Under a 1994 UN convention, torture means “any act by which severe pain or suffering, whether physical or mental, is intentionally inflicted” to obtain information. Still some countries including the US have adopted interogative techniques that can be viewed as tortue. The main questions in this essay are:
- Are these torture techniques effective?
- Is it moral to use them?
- What is the general reaction to these methods?
- Are there alternatives to these methods?
Are these torture techniques effective?
Like any subject, torture is accepted according to some paoples opinions and totally unacceptable by others.
Supporters of the enhanced interrogation techniques have jumped from claim to claim about their usefulness. They have asserted, for example, that harsh treatment led Mr. Mohammed to reveal the plot to attack the Library Tower in Los Angeles. But that plot was thwarted in 2002, and Mr. Mohammed was not arrested until 2003. Recently, interviews with unnamed sources led The Washington Post to report that harsh techniques turned Mr. Mohammed into an intelligence “asset.”, ( Alex Knapp | Thursday, September 10, 2009, An FBI Interrogator on the Effectiveness of Torture) .
This shows that there are people who think torture is effective.
On the other hand, a very large number of people don’t thing torture should not be used and that people using it should be prosectuted under the international laws. The UN Convention has been ratified by 136 countries including the US. The UN explicitly banned torture after the second world war, when its general assembly included a prohibition against torture in the landmark universal declaration of human rights. Article 5 states: “No one shall be subjected to torture or to cruel, inhuman or degrading treatment or punishment.” From this many people feel that torture goes against the convention.

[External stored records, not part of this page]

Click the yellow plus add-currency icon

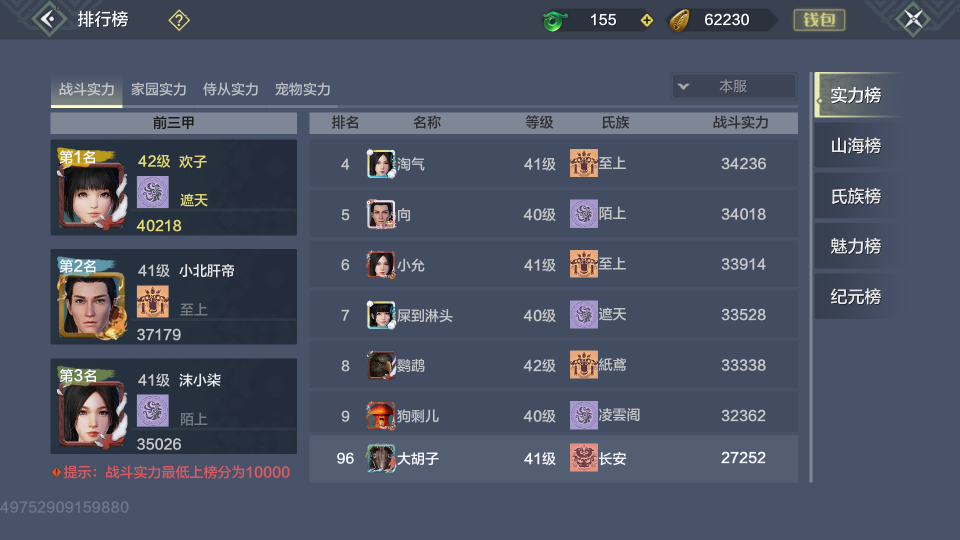point(647,21)
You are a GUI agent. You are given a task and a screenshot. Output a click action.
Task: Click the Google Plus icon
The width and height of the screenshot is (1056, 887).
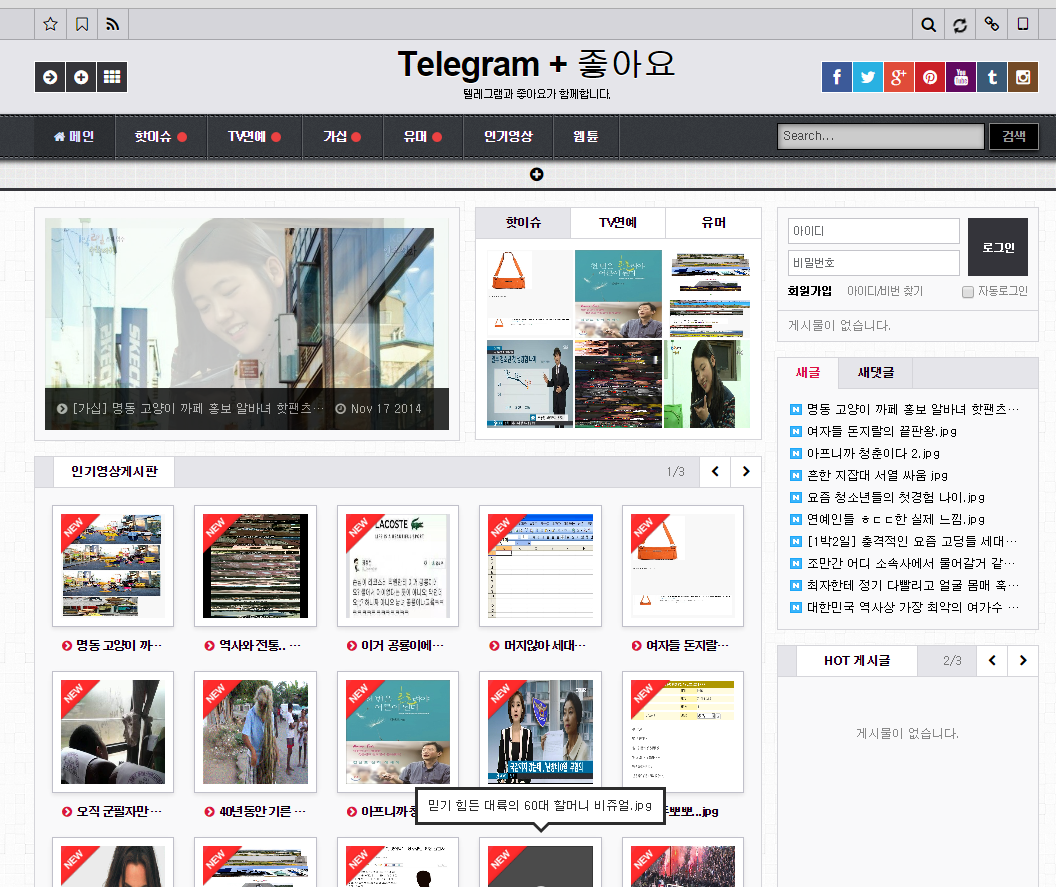899,77
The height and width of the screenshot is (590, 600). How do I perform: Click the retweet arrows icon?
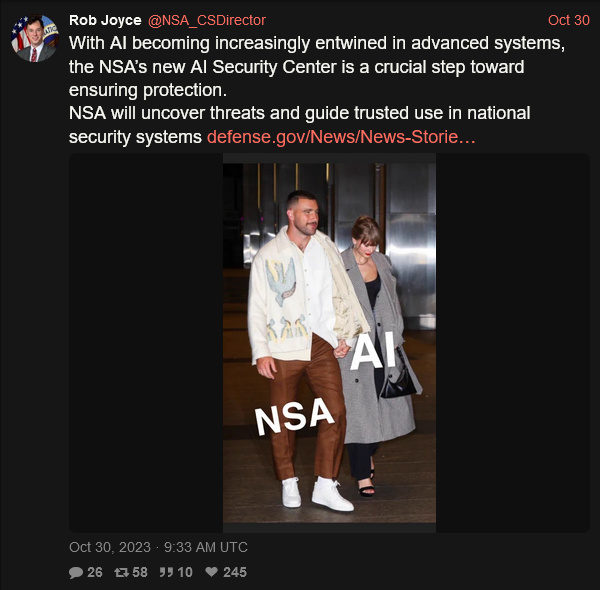(x=121, y=572)
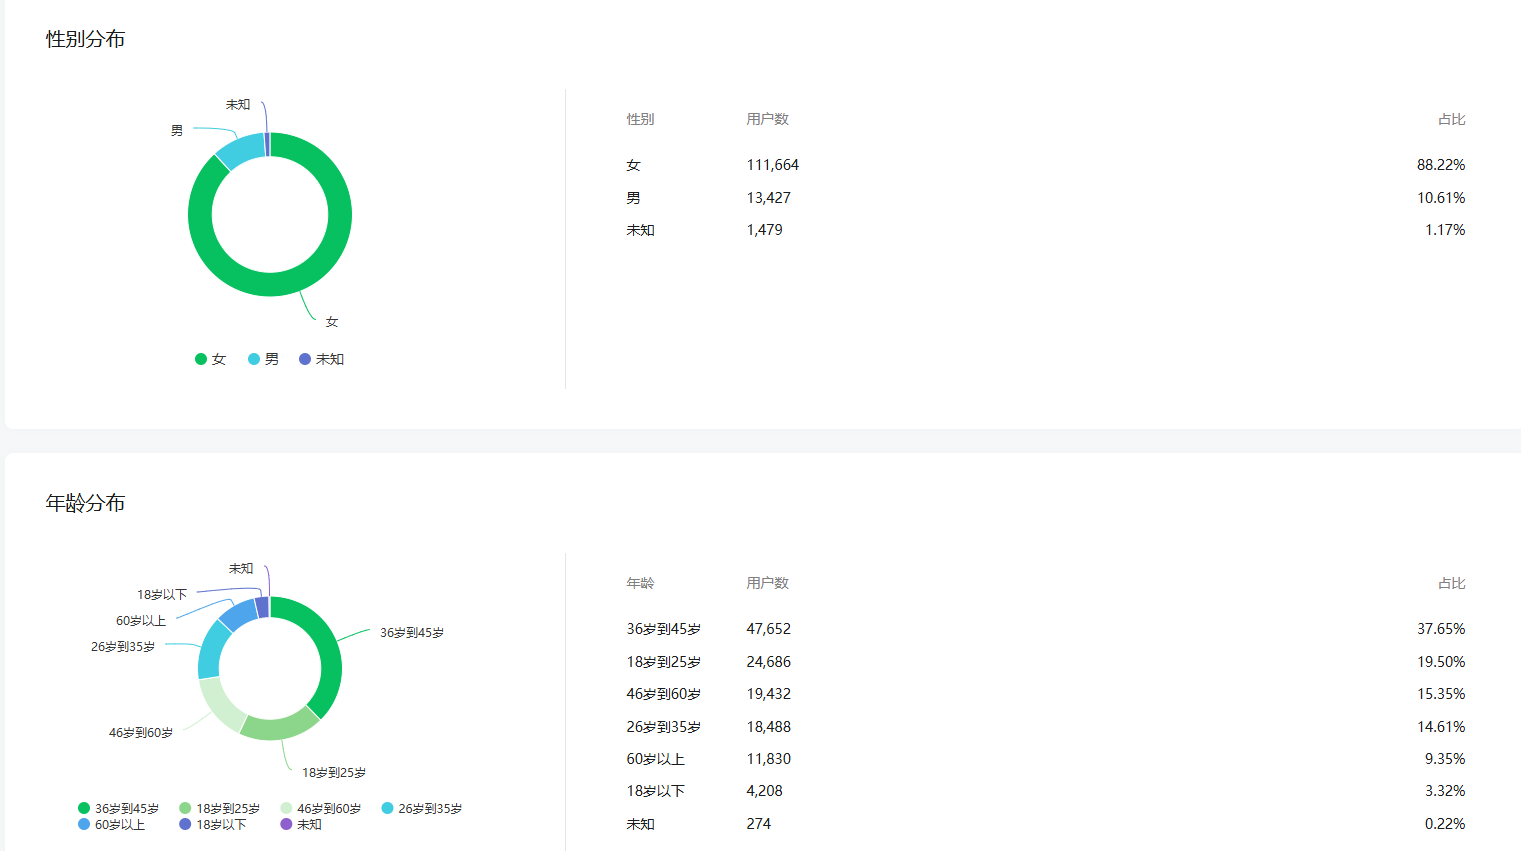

SEN. JOHN McCAIN said, “First, subjecting prisoners to abuse leads to bad intelligence because under torture a detainee will tell his interrogator anything to make the pain stop.
Second, mistreatment of our prisoners endangers U.S. troops, who might be captured by the enemy, if not in this war then in the next.” His is clearly against the techniques of torture.
Is it moral to use these methods?
Many people the world over think that is it not moral to subject a person to any for of torture. Even the international community passed laws to illegalize any form of torture. One such law is the UN Convention of 1994, the outlawed torture.
What is the general reaction towards these methods?
“The natural first reaction on seeing the photographs of American soldiers torturing Iraqi prisoners in Saddam Hussein’s old dungeons was to ask: Why are we doing such things to them? With time, however, Americans have come increasingly to understand that it is equally appropriate to ask: Why are we doing such things to ourselves? Why dismantle the laws that have made our country worth fighting and dying for against states that torture?” Philip Gourevitch, a writer for The New Yorker. The write represent many people who have a negative reaction to torture.
There are several people who think torture is some thing we can not do without. Most of these argue that torture is an accepted evil in some cases.
Are there alternatives to these methods?
One of the alternative is building trust between the interogator and the interogatee as Larry Johnson, a former CIA officer and a deputy director of the State Department’s office of counterterrorism, recently wrote in the Los Angeles Times, “What real CIA field officers know firsthand is that it is better to build a relationship of trust … than to extract quick confessions through tactics such as those used by the Nazis and the Soviets.”
Another alternative is analysing the items and evidence colocted from the suspects. This provides a lot of information.
Generally there are several alternatives to get information rather than torture. During torture the suspect may end up saying what the interogator wants them to say even if it is not true just to make the pain stop.